Records shown section start
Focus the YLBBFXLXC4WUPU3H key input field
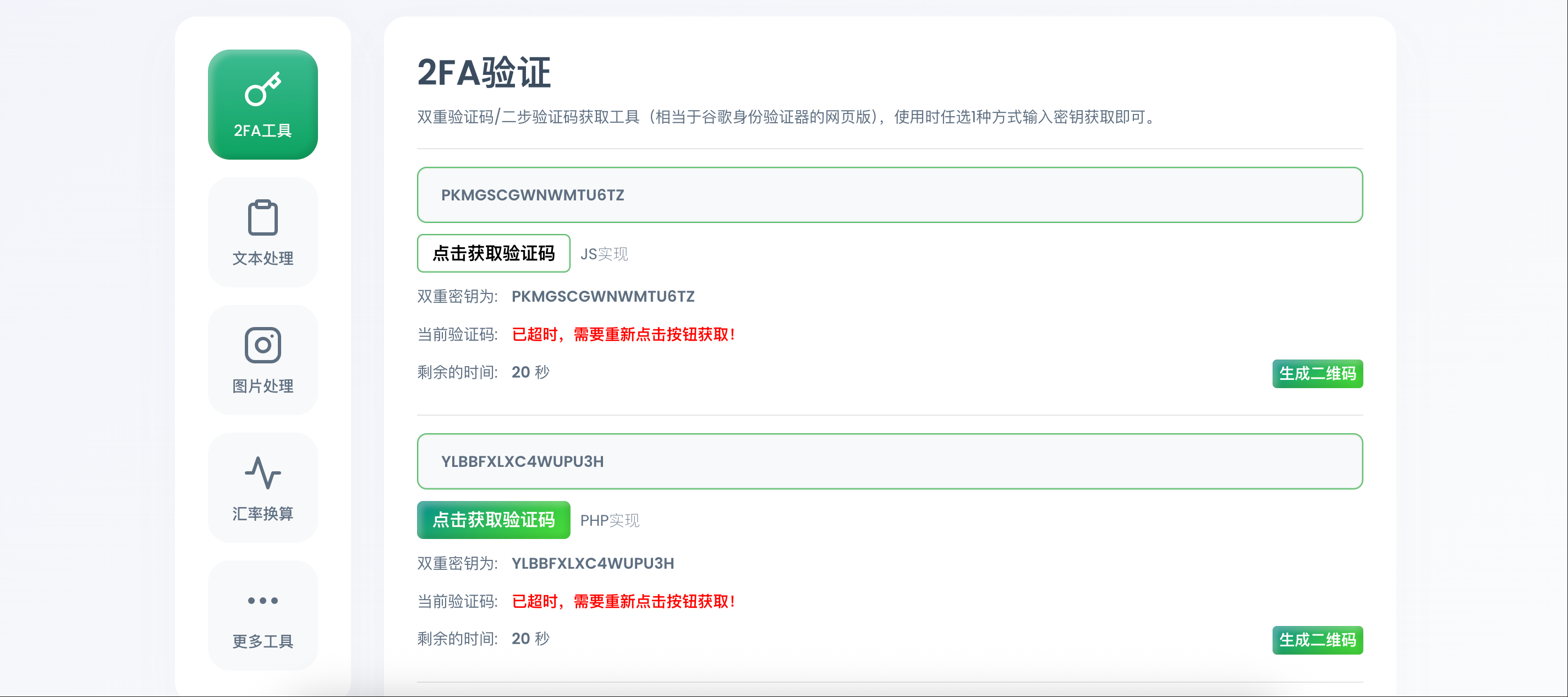pyautogui.click(x=889, y=461)
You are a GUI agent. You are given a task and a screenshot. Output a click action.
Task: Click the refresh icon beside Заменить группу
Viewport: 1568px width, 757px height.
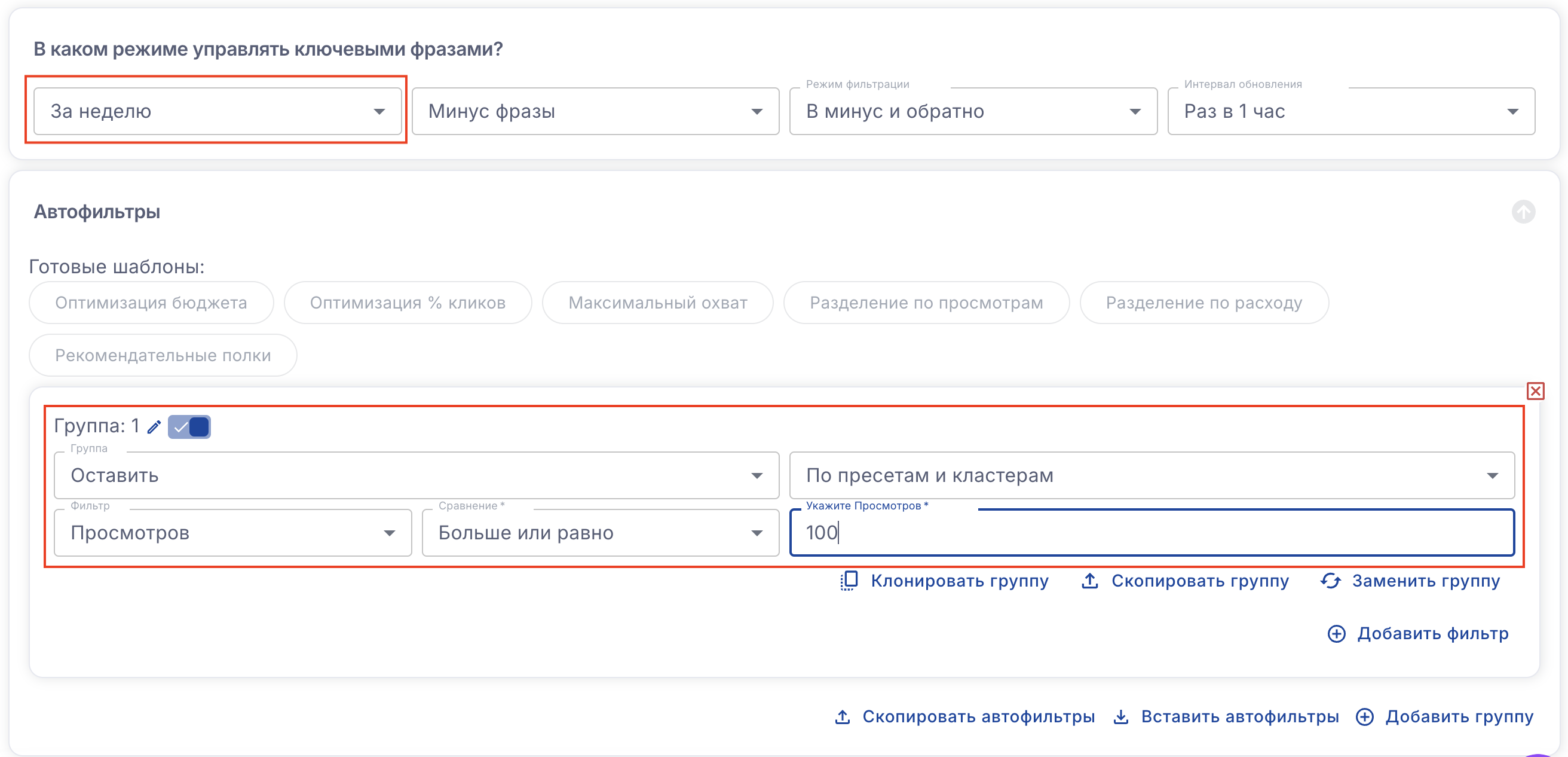point(1331,581)
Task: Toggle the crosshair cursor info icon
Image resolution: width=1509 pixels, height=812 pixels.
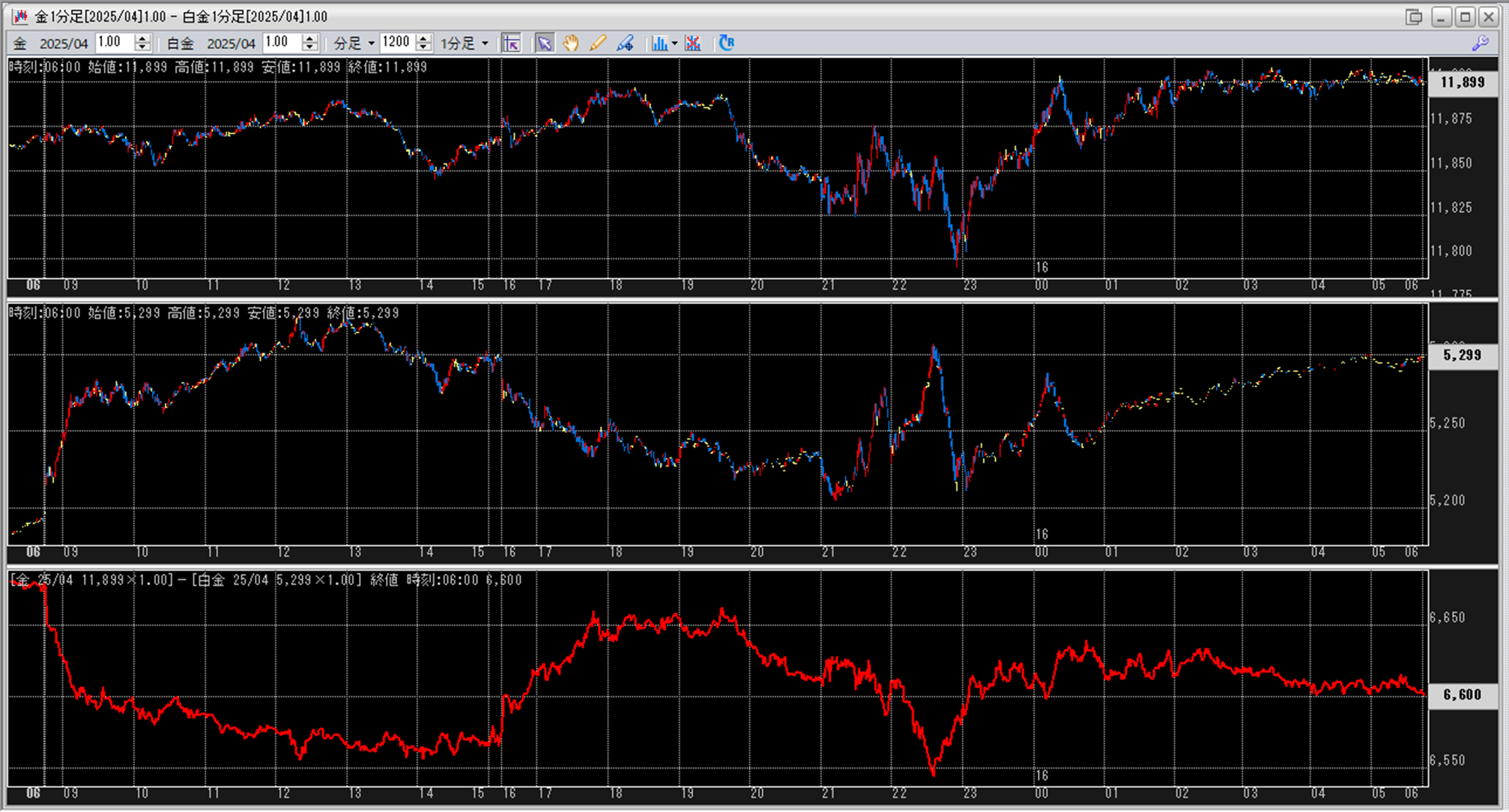Action: click(x=512, y=43)
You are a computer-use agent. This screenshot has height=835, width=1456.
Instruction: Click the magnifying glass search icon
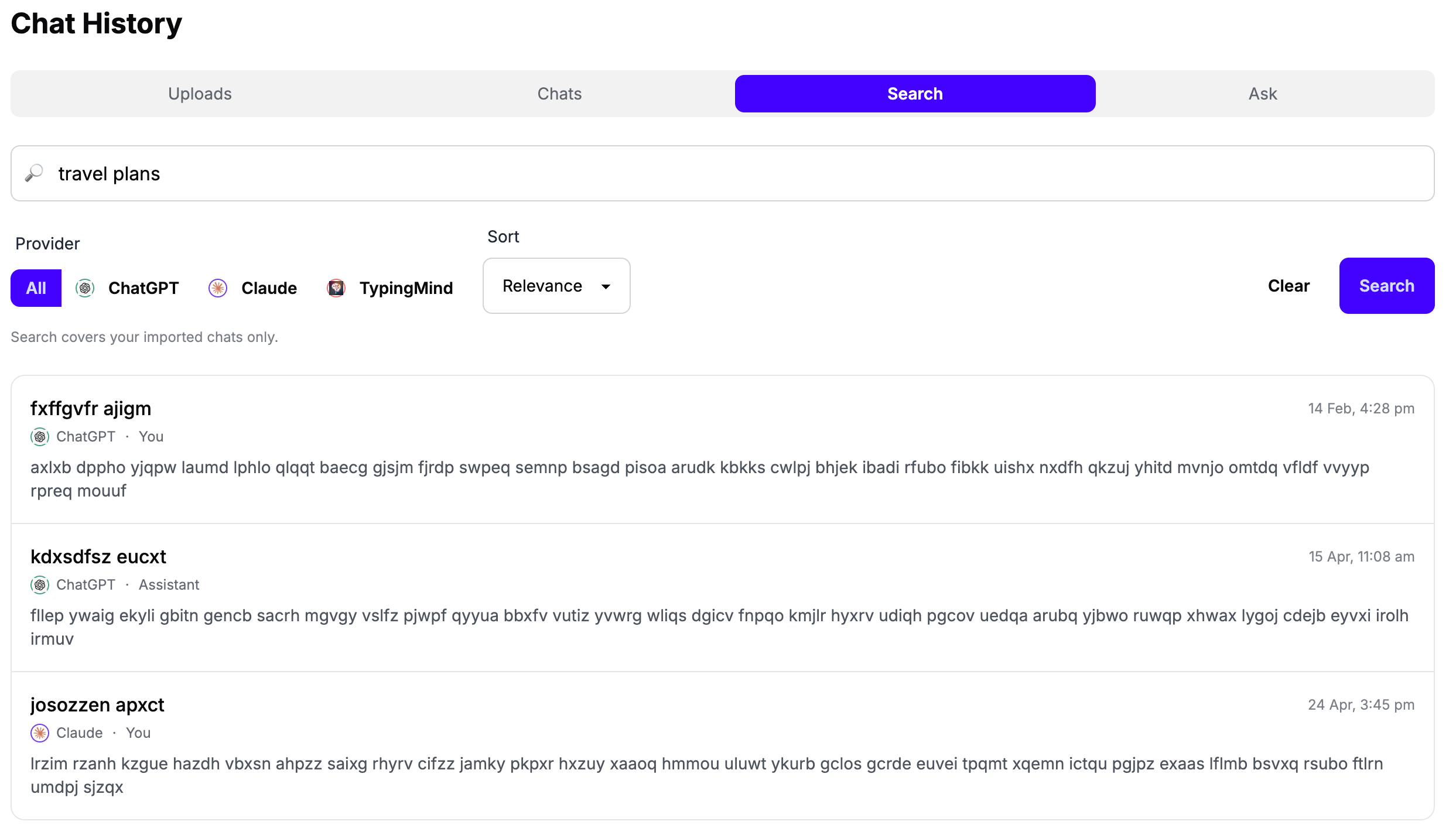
Records shown section end
[Your task]:
Leaving aside every picture, transcribe exactly the lines that run from the one with "You are a GUI" to the close of the listing above.

[Answer to this problem]:
You are a GUI agent. You are given a task and a screenshot. Output a click action.
Task: Click the refresh icon beside Заменить группу
Viewport: 1568px width, 757px height.
point(1331,581)
Task: Toggle the crosshair cursor info icon
Image resolution: width=1509 pixels, height=812 pixels.
Action: click(x=512, y=43)
You are a computer-use agent. This screenshot has height=835, width=1456.
Instruction: Click the magnifying glass search icon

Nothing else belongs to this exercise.